# 100 amp utility - 30 amp generator



## jcrispy3 (Sep 2, 2011)

No. The panel can act as the main panel. You can put 100A on the panel. Since it is a manual transfer scheme, the H/O has the discretion to pick what loads to feed when using the generator. However, selected loads cannot exceed 30A when on the generator. Proper procedure to transfer load to the generator is to turn off all branch circuit breakers, turn off the main, turn on the 30A gen breaker, then start turning on the desired loads Having the wattmeter in the panel helps to know if you can turn on additional loads.


----------



## BBQ (Nov 16, 2010)

GGoat said:


> Art 700.5 is a confusing section for me.


You are in the wrong Article, this would not be an emergency generator it would be an Article 702 Optional Stand by.



> *702.5 Capacity and Rating.
> (A) Available Short-Circuit Current.* Optional standby
> system equipment shall be suitable for the maximum available
> short-circuit current at its terminals.
> ...


----------



## GGoat (Sep 11, 2011)

jcrispy3 said:


> No. The panel can act as the main panel. You can put 100A on the panel. Since it is a manual transfer scheme, the H/O has the discretion to pick what loads to feed when using the generator. However, selected loads cannot exceed 30A when on the generator. Proper procedure to transfer load to the generator is to turn off all branch circuit breakers, turn off the main, turn on the 30A gen breaker, then start turning on the desired loads Having the wattmeter in the panel helps to know if you can turn on additional loads.


This will be a sub-panel off the 200 amp main. It happens to be an older house that has a lot of mixed circuits with lighting and recep. Picking and choosing is what I want to have them do.
Thanks Jcrispy
Thanks BBQ I guess being in the right art helps.:thumbup:


----------



## electricmanscott (Feb 11, 2010)

Can you just put an interlock on the existing main??


----------



## jcrispy3 (Sep 2, 2011)

GGoat said:


> This will be a sub-panel off the 200 amp main. It happens to be an older house that has a lot of mixed circuits with lighting and recep. Picking and choosing is what I want to have them do.
> Thanks Jcrispy
> Thanks BBQ I guess being in the right art helps.:thumbup:


Use the existing panel and see if you can find a manual transfer interlock kit for it. These guys make one for every type of panel available (www.interlockkit.com). They're just really expensive. You can find cheaper by looking to see if thea ida tired of the panel that you have has a kit for their panel. Reliance makes a wattmeter that you can put on the side of the panel. You're wasting money by buying the TRR1003C. 

BBQ is tight about the NEC section too. The gen is for convenience, not protection to life and/or property. Read art 702. Also read NFPA 110 if you can get your hands on it.


----------



## GGoat (Sep 11, 2011)

I need the expansion of the 100 amp sub-panel for new circuits, but i will keep in mind the interlock kit with is a good option. I am just hesitant on doing that on a main breaker cause i"d be so pissed if it never came back on.


----------



## electricmanscott (Feb 11, 2010)

GGoat said:


> I need the expansion of the 100 amp sub-panel for new circuits, but i will keep in mind the interlock kit with is a good option. I am just hesitant on doing that on a main breaker cause i"d be so pissed if it never came back on.


You can add the panel and still use the interlock on the main. I know what you mean about the main not coming back on. Sounds like a good service call to me. :thumbsup:



The interlock on the main is just a more flexible option.


----------



## RICK BOYD (Mar 10, 2008)

*gen vs utility*

Proper procedure to transfer load to the generator is to turn off all branch circuit breakers, turn off the main, turn on the 30A gen breaker, then start turning on the desired loads 


I sure like the interlock plate to insure main off when gen on !

so much so I invented one that's better than the one squard sells

pat pending


----------
● ● ● ● ●
Set task:
Answer these questions from the generator thread:
1. In jcrispy3's transfer procedure, what is the first step?
2. Which NEC article does BBQ say applies instead of Article 700?
3. What is the rating of the main that GGoat's sub-panel comes off?
The data is not needed here.

Supplied material:
● ● ● ● ●
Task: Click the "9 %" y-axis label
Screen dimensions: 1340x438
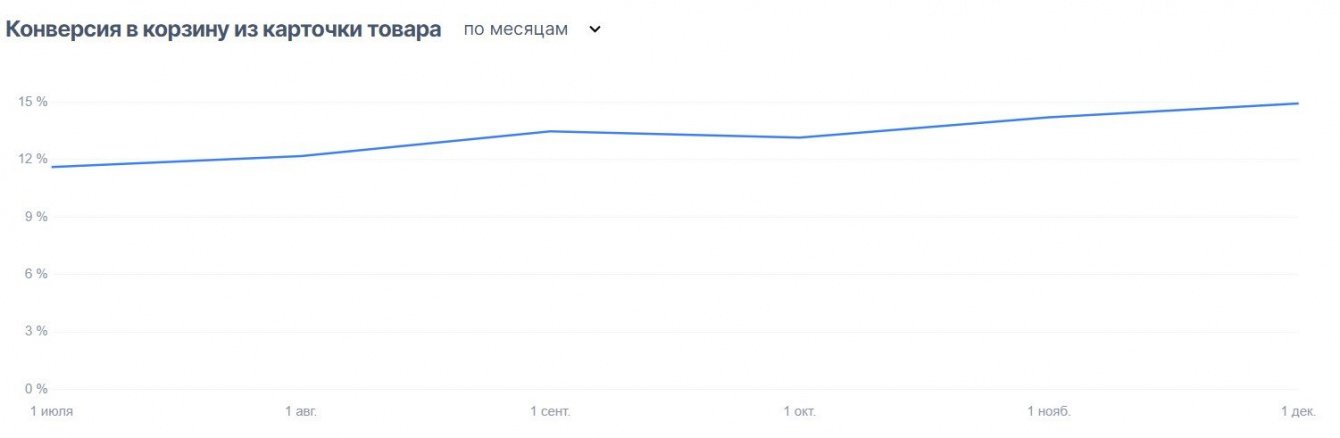Action: tap(35, 217)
● ● ● ● ●
Expected answer:
1. Turn off all branch circuit breakers.
2. Article 702, Optional Stand by.
3. 200 amp.